Despite the removal of his original sin, Rolfson cried and screamed through the 10-minute ceremony, conducted before 100 parishioners at the 9 a.m. service at St. Bridget's Catholic Church.
"Salvation is peace," said Fr. Charles Lynam as an anguished Rolfson kicked his mother Jeanne, 32, square in her lactating, rock-hard left breast. "And baptism is the beginning of salvation."
As Rolfson's 33-year-old father Patrick took the baby and made an unsuccessful attempt to rock the child to sleep, Lynam charged Rolfson's godparents Bill and Linda Rolfson to raise him to be a good and obedient member of the Church.
The Rolfsons' vow failed to calm the child, who gripped onto his father's lapels in fear of being dropped into the marble baptismal font. The baby momentarily calmed down when Patrick Rolfson shifted his hand down his back, but returned to screaming as Lynam poured the waters of baptism over him.
"It really was puzzling," Linda Rolfson said after the ceremony. "These young people really don't appreciate what it means to be transformed from a mere creature into one of God's elect."

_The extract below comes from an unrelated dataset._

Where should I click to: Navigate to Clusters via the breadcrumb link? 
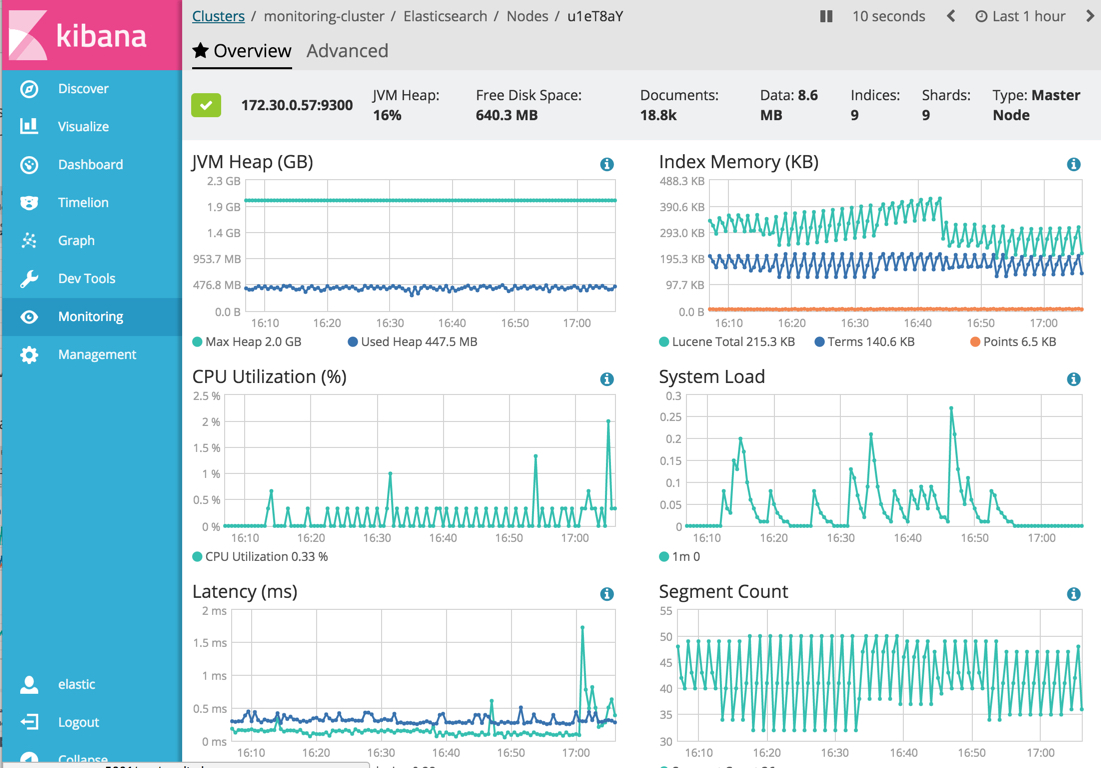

James Rolfson attempted to squirm out of his father's arms as Lynam led the congregation in the litany and asked them to renew their own baptismal vows. Rolfson and nine-month-old Catherine Mary Smith -- victim of a baptism six months ago -- were the only congregants present who did not renounce Satan and all his works, although a Rolfson family member said later that Bill and Linda were "speaking in Rolfson's place."
The ceremony concluded with Lynam applying chrism to Rolfson's head, which led to an ear-splitting scream from the infant, delivered by c-section in April.
Despite the horror of the morning, Jeanne Rolfson said Sunday evening her son "was doing better."
"I think he's starting to understand that he received the grace of God, and that what happened this morning was not a punishment, but a gift," Rolfson said. "Also, he had a poopy diaper."